Imagine you make no money one year, then 167k, 379k, 439k, 505k, 710k, 864k and then bam, you lose 2.76Million. How would you describe your 8 year run? You end up +270k, or 34k/yr - ignoring inflation. Not terrible, but below median.
That is Merrill Lynch's performance from 2001-2008, with a couple zeros lopped off to make it make sense for a family's income. ML's earning's from 2001-2008
While I agree with Prof. Krugman's idea that finance became overweighted, I think he misses a point that their profits from 2003-2007 were illusory. If you took the total 2001- profits, would finance still be 33% Using ML as a datapoint, their average earnings were less than 7% of their 2005 earnings. This would put finance closer to 5-10% of profits for the 00's.
The bigger problem is not people making money in finance, but when the earnings are based on actions that will eventually blow up. If you book profits in 05-07 of $100M on a loan or transaction, but then it loses you $500M in 08, you were not doing a good job in 05-07, and should not have gotten a bonus, let alone a large salary. This is Taleb's picking up nickels in front of a steamroller. Sure they were huge golden nickels, but that steamroller was huge too.
Goldman Sach's CEO says that if you pay bankers with restricted stock, they will think longer term - if a ML banker had all his money in ML stock, he would not have fared well. I say that ML should not have been able to book profits in such a way as they disappeared faster than they appeared.
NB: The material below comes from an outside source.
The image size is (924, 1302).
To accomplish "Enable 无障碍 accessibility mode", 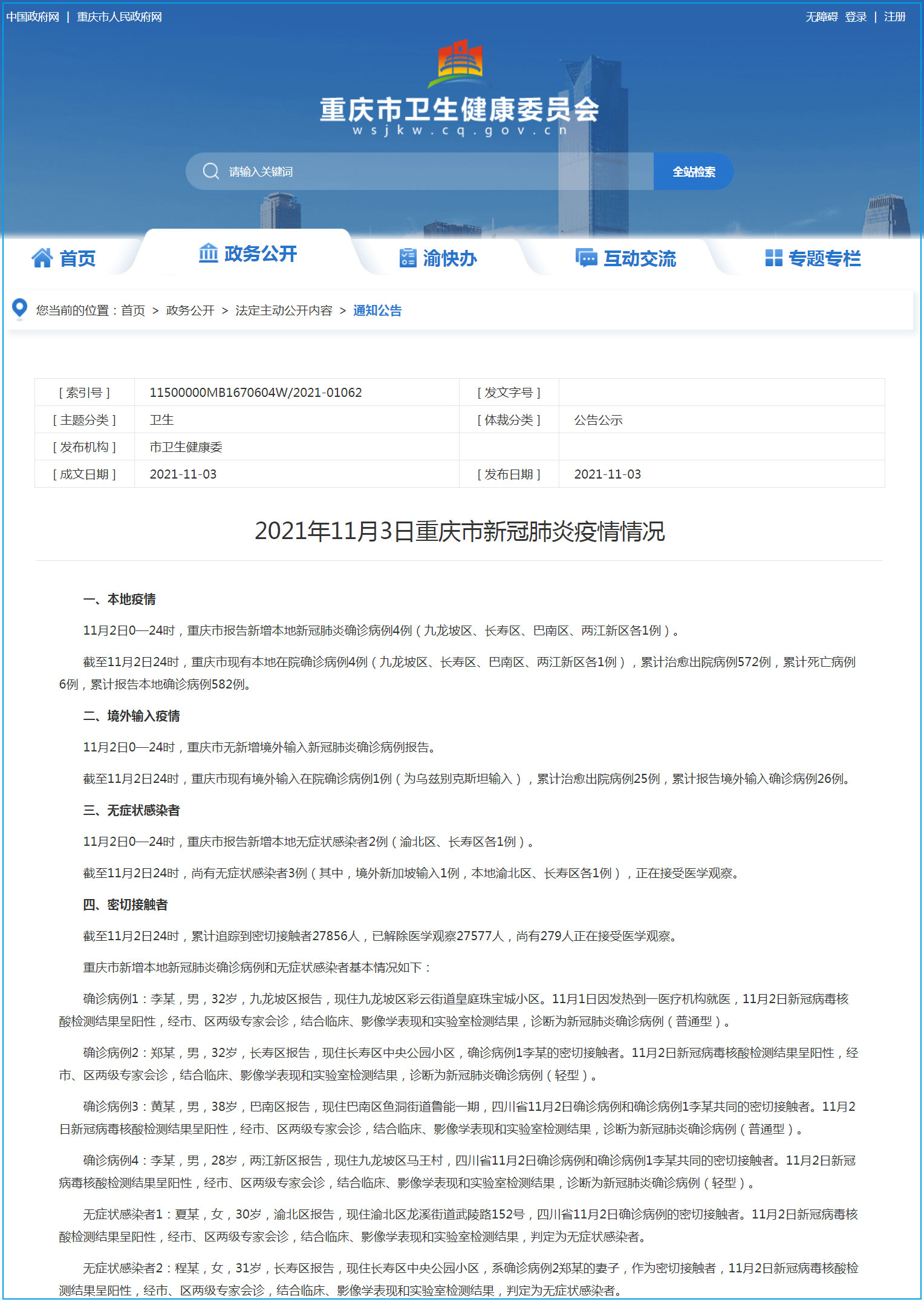I will pos(821,17).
If ML's profits were closer to cash-flow reality, there would not have been as much money for oversized salaries.
You can't effectively legislate how companies compensate employees, and excessive taxation hurts many fields outside of banking. But you can set accounting standards so that profits today cannot disappear tomorrow. So that companies need to account for the possibility of loss and only book profits for cash they actually take in, not what they might potentially take in, also accounting for risk.